__Records to use__:

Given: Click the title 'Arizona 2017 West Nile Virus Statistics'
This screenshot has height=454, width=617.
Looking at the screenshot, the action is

--

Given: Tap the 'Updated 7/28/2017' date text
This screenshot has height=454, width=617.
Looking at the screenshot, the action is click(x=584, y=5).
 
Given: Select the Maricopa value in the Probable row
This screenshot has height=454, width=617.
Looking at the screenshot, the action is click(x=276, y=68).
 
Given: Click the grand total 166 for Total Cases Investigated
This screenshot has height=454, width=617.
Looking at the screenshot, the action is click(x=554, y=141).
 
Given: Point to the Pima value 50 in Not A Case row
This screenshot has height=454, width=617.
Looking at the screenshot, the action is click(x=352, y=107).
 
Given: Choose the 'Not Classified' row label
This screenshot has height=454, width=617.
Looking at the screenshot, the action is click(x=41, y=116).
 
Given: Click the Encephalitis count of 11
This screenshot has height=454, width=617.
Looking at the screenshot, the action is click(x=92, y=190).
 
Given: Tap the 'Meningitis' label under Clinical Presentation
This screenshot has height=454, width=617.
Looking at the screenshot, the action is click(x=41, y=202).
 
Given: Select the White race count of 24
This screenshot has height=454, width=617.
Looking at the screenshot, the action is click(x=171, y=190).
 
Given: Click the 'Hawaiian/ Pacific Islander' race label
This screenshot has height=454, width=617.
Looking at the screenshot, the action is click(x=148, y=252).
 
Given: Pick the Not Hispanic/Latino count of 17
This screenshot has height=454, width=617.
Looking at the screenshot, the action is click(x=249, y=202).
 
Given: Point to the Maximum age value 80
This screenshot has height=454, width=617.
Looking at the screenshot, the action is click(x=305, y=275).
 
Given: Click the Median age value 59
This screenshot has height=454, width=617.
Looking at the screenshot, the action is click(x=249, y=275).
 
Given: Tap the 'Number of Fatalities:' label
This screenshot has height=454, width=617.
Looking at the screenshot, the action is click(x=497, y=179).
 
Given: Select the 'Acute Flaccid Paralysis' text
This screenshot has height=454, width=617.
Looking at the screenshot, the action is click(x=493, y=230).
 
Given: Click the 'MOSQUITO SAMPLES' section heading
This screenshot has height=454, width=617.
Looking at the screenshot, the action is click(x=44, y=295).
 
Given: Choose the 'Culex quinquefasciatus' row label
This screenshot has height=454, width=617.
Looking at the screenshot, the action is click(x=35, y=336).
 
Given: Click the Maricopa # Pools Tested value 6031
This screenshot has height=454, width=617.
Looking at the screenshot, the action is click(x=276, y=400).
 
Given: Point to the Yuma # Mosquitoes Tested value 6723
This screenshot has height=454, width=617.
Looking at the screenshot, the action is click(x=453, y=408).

---

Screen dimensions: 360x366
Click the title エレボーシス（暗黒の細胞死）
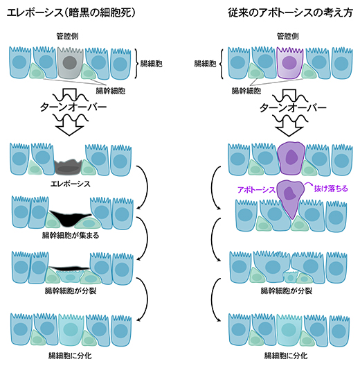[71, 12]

__Exercise brief__: Write out every line from the data above that includes "Tested".

__Result of this task__:
Given: Click the Maricopa # Pools Tested value 6031
Given: Point to the Yuma # Mosquitoes Tested value 6723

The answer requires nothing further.